Description of the task
Quote the passage about the war against the LTTE and Sarath Fonseka from "Having called the" up to and including "last presidential poll.".
Passage to read below:
Now, Yahapalana rulers have accepted unsubstantiated claims that celebrating triumph over LTTE terrorism undermined post-war national reconciliation. The undeniable truth is had the Army failed on the Vanni east front, TNA leader R. Sampanthan would be still taking orders from Prabhakaran. In Nov 2005, Sampanthan, at the behest of Prabhakaran, ordered northern Tamils not to exercise their franchise at the Nov 17 presidential poll that year. The move was meant to deprive UNP candidate Ranil Wickremesinghe the Tamil vote and to ensure Mahinda Rajapaksa’s victory. The LTTE-TNA set the stage for an all out war against the government, believing the new President lacked the strength to meet the LTTE challenge. The LTTE-TNA coalition would have probably succeeded in its project had the then Army Chief Lt. Gen. Sarath Fonseka and Defence Secretary Gotabhaya Rajapaksa perished in suicide attacks in April and Dec 2006. President Rajapaksa’s team comprised Gotabhaya Rajapaksa, Vice Admiral Wasantha Karannagoda, Lt. Gen. Sarath Fonseka and Air Marshal Roshan Gunatilleke. They relentlessly pursued military operations until the LTTE lost its desire to fight after losing nearly 600 cadres, including most of its senior ground commanders, in April 2009, in the Anandapuram battle. The LTTE never recovered from that humiliating defeat and collapsed seven weeks later.

Catastrophic decisions

Having called the Rajapaksa brothers and Fonseka war criminals, in January 2010, the US forced the TNA to campaign for the war-winning Army Commander at the January 2010 presidential poll. The TNA ensured Fonseka comfortably won all northern and eastern electoral districts. Thanks to Wikileaks, we know the US effort, though it today complains of Russia interfering in its last presidential poll.

Although, no one could have challenged Fonseka’s decision to challenge Rajapaksa, the move obviously plunged the country into crisis. The UNP fielded Fonseka after having ridiculed his war effort and constantly propagating the myth that the LTTE couldn’t be militarily defeated.

In the wake of Fonseka’s defeat, the previous government pounced on the Sinha Regiment veteran.

The government arrested Fonseka, in early Feb 2010. Some senior army officers, believed to be close to him, were prematurely retired, while a few fled the country. An abortive attempt was also made to try Fonseka twice for the same offense. On that basis the Colombo High Court acquitted the failed presidential candidate of all charges in the Hicorp case. The case relates to army procurement during his tenure as Army Chief.

Fonseka was also convicted in two other cases and served jail terms. The war veteran was stripped of his rank and benefits.

In September 2010, an Army Tribunal pronounced him guilty of the Hicorp charges. Fonseka received a jail term of 30 months for the procurement consequent to the Army Tribunal verdict. In November 2011, he was again convicted for three years, in the "white flag case".

Fonseka was pardoned by President Rajapaksa and released in May 2012. He was behind bars when the country celebrated the war victory during the Rajapaksa administration.
End of Passage to read.
Given data below:
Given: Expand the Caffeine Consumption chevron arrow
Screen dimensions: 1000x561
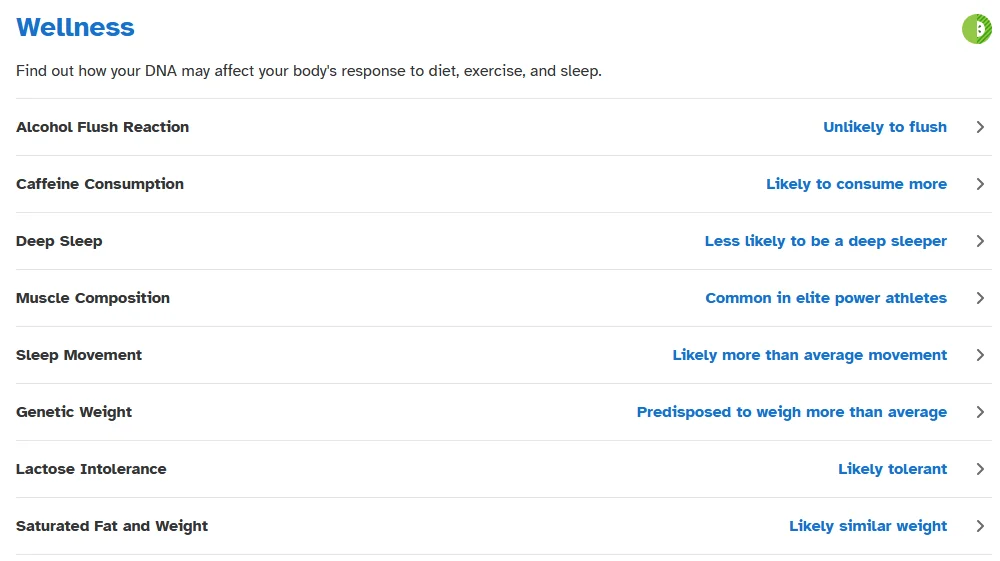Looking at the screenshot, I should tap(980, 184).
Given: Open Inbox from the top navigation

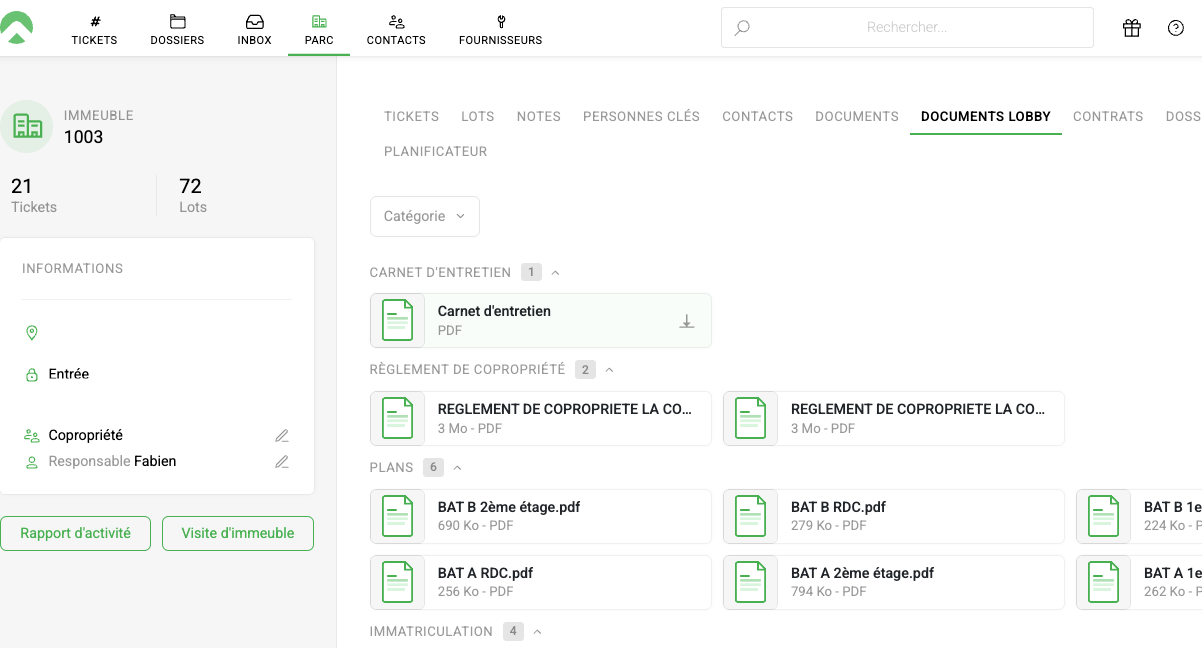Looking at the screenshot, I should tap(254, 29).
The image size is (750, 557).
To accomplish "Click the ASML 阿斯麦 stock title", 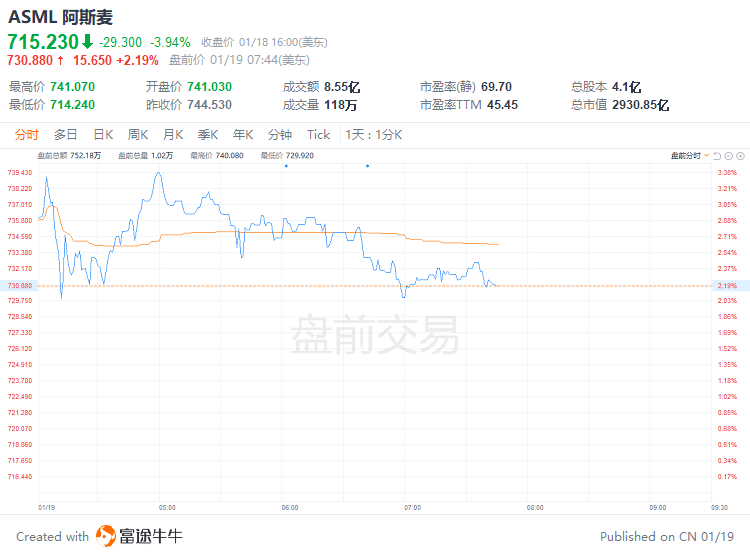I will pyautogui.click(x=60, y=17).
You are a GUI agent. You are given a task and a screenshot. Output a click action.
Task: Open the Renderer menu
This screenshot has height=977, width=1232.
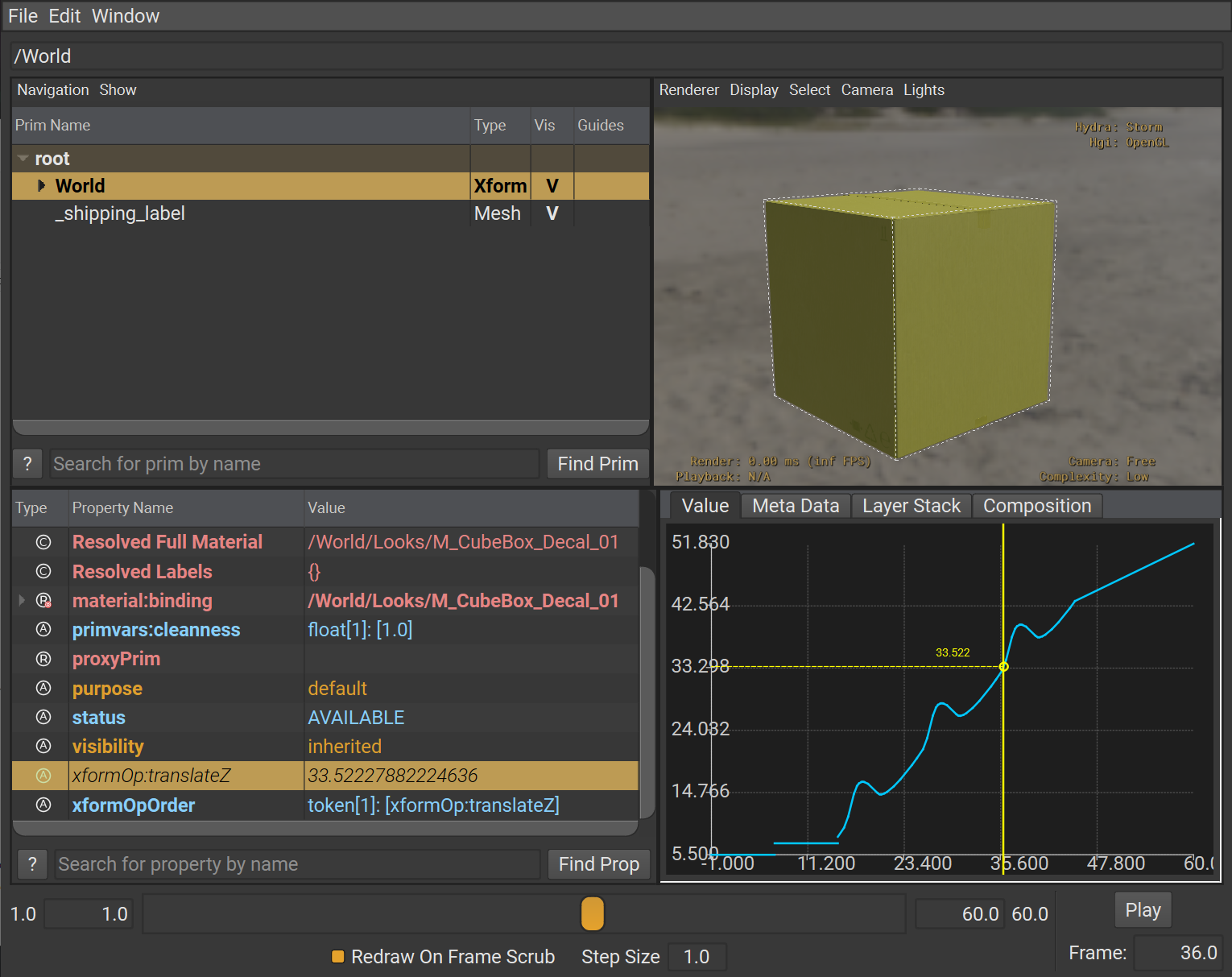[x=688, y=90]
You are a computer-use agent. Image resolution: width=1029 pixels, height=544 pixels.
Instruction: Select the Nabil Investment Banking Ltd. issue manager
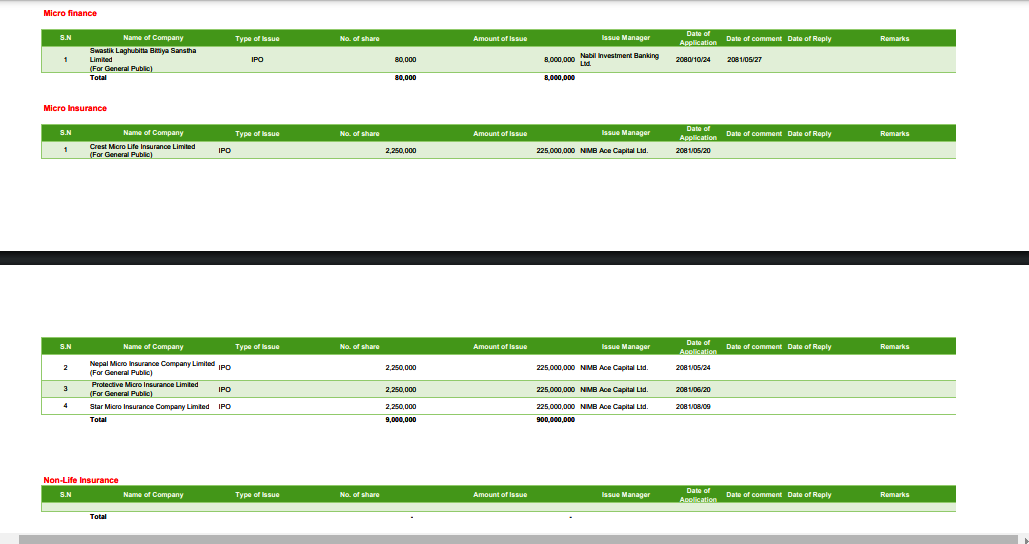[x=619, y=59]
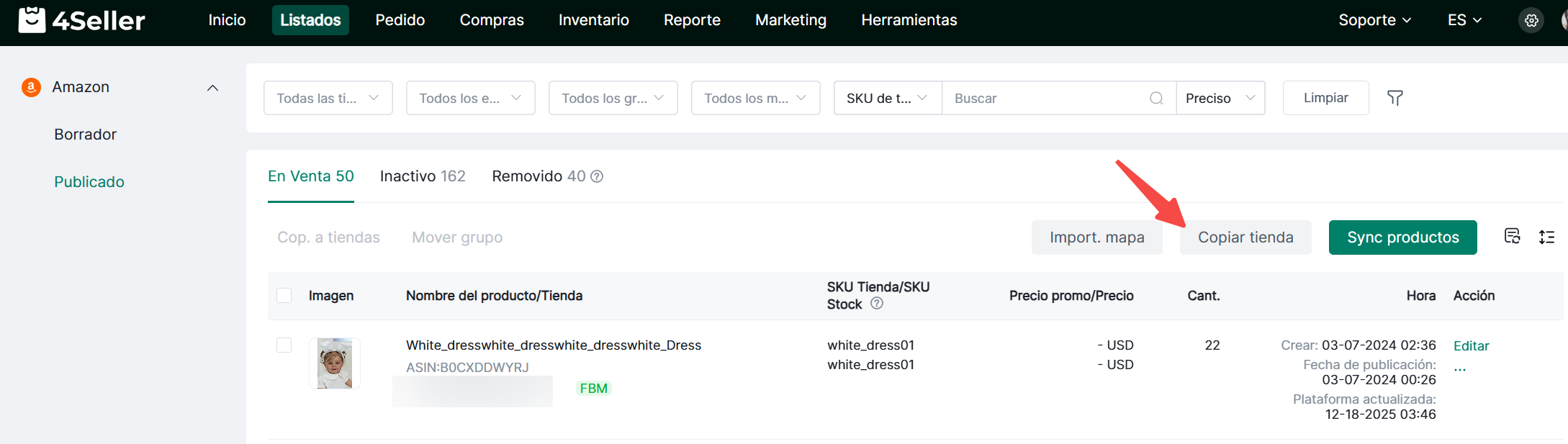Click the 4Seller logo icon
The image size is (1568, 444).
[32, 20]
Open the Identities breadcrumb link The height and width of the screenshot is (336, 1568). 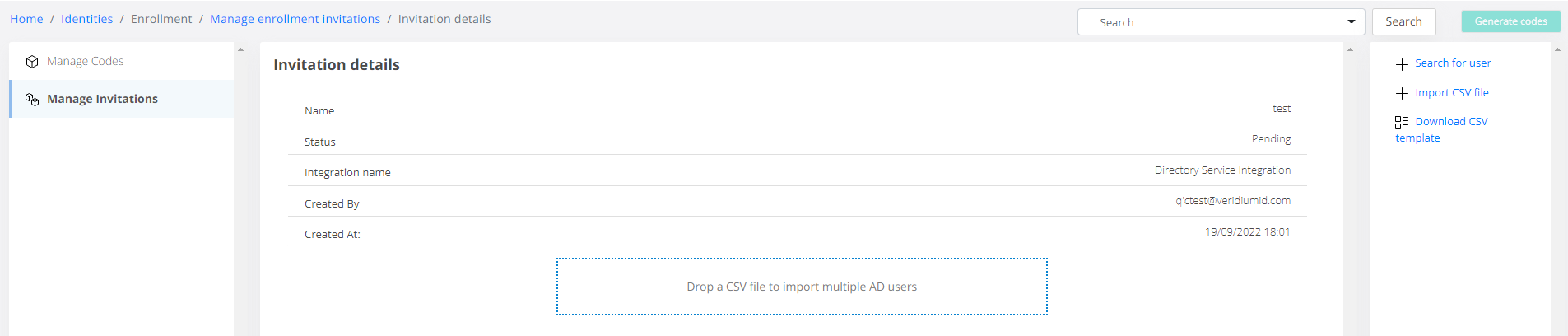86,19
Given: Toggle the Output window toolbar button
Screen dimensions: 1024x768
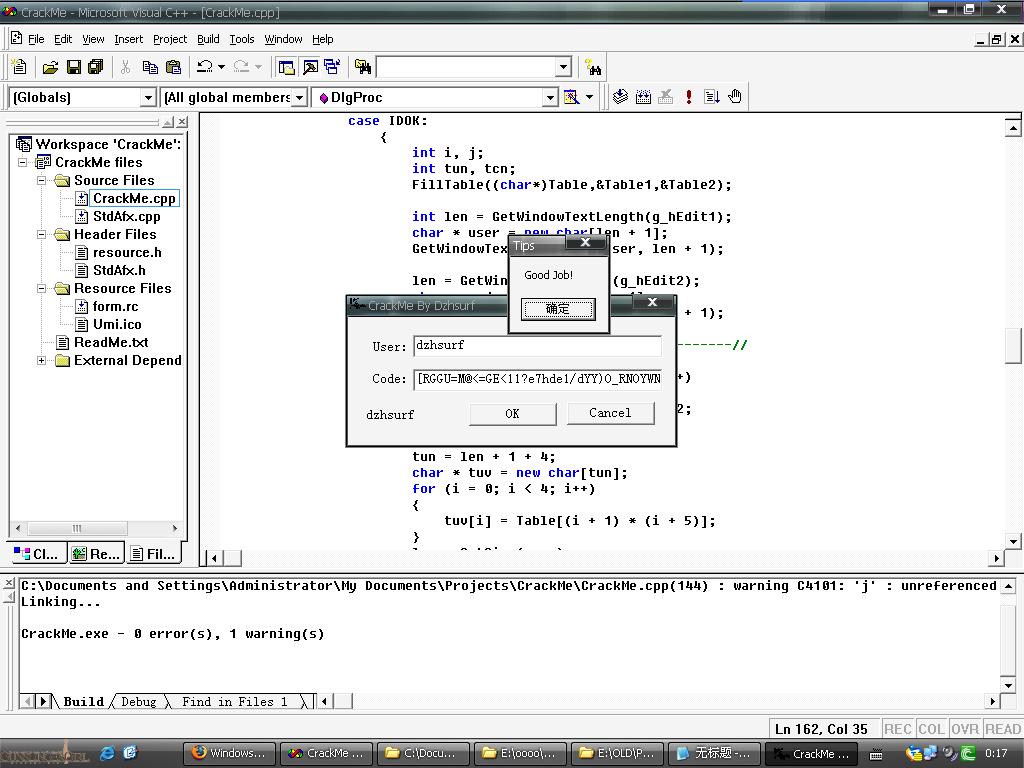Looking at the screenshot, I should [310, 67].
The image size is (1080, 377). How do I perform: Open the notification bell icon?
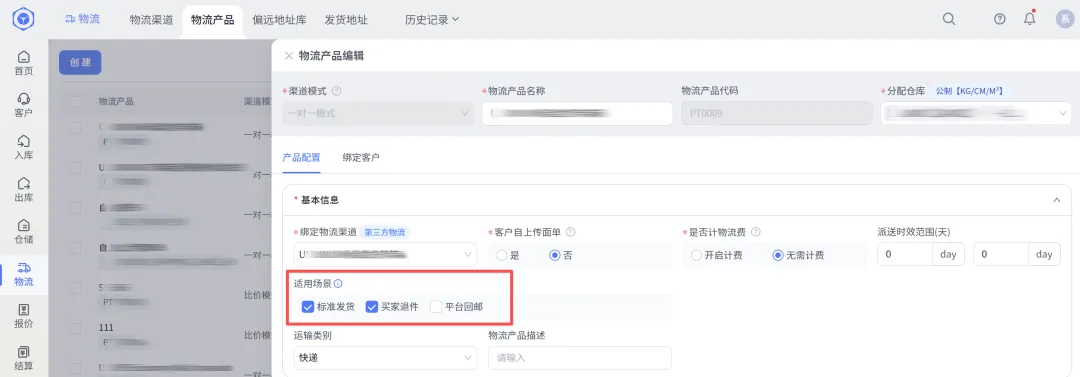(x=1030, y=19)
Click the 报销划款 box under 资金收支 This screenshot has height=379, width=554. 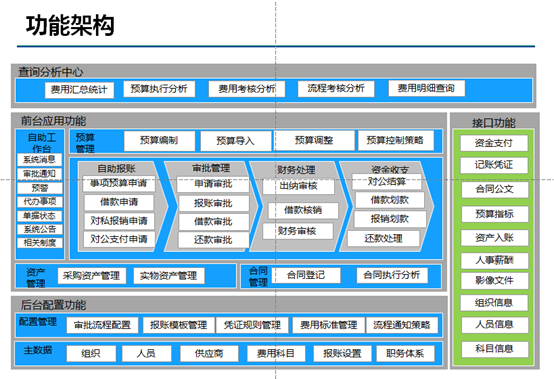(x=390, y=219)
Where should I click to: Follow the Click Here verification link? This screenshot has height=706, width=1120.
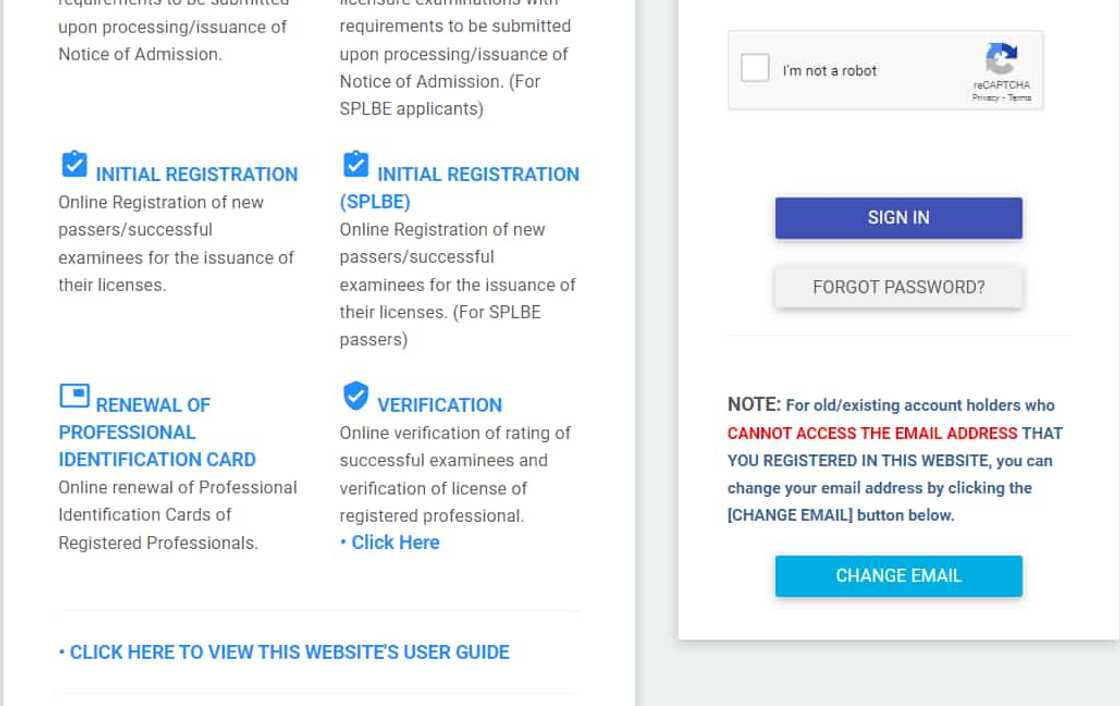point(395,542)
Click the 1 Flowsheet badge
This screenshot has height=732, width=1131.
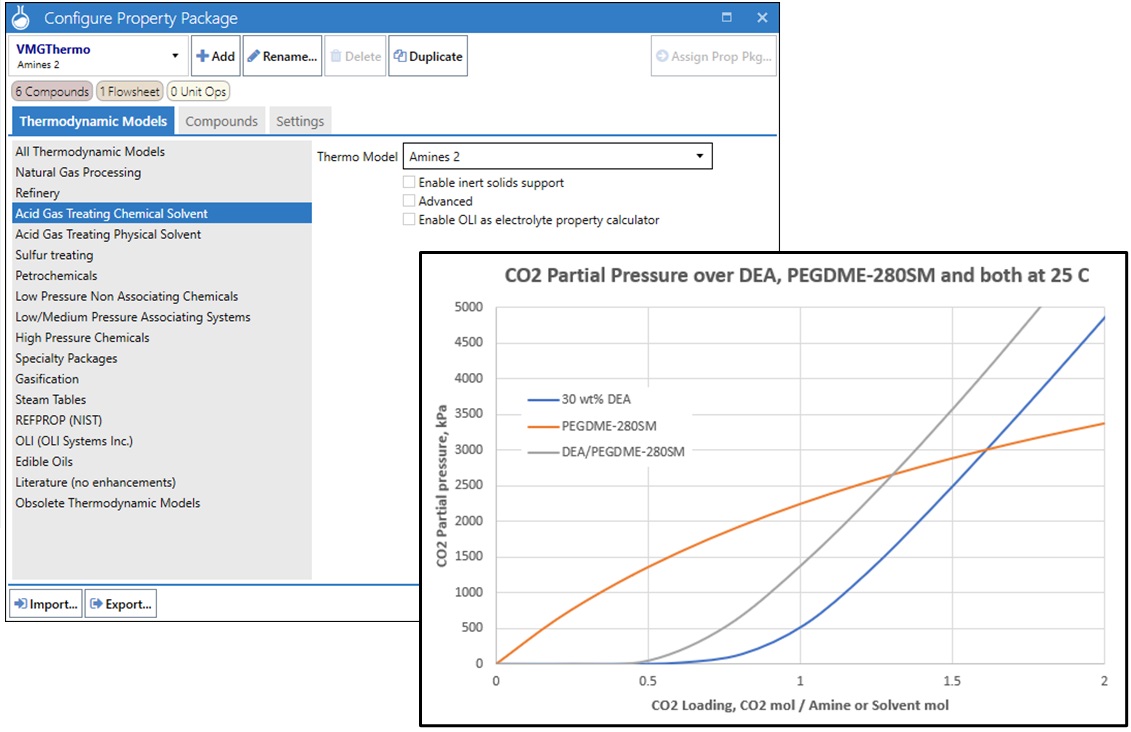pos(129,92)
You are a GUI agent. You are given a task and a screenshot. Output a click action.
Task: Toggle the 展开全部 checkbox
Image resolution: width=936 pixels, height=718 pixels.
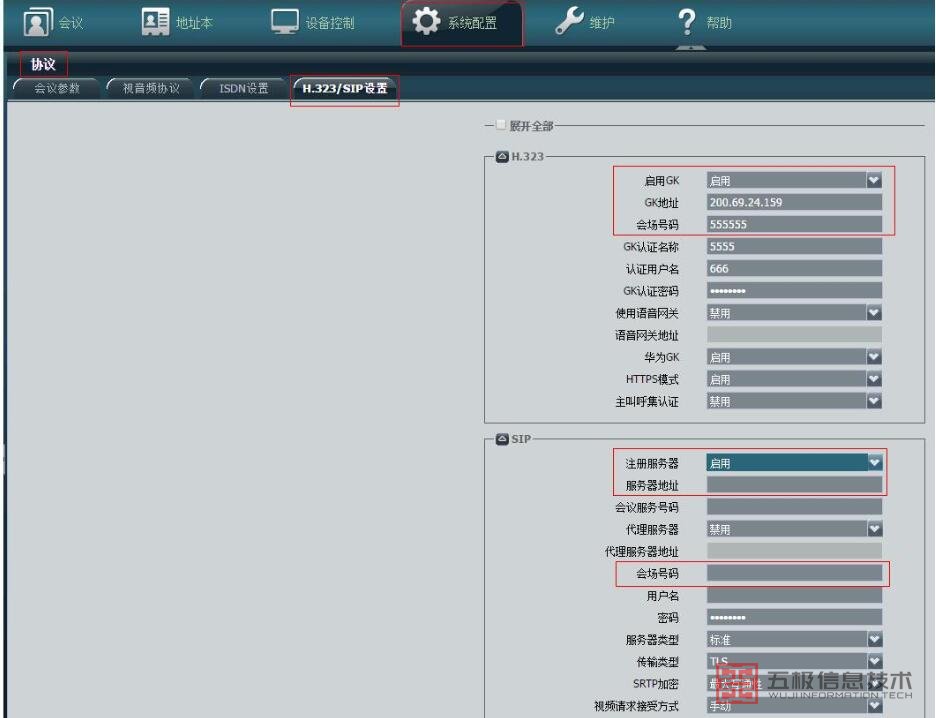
End of Given data.
Response to the task
Having called the Rajapaksa brothers and Fonseka war criminals, in January 2010, the US forced the TNA to campaign for the war-winning Army Commander at the January 2010 presidential poll. The TNA ensured Fonseka comfortably won all northern and eastern electoral districts. Thanks to Wikileaks, we know the US effort, though it today complains of Russia interfering in its last presidential poll.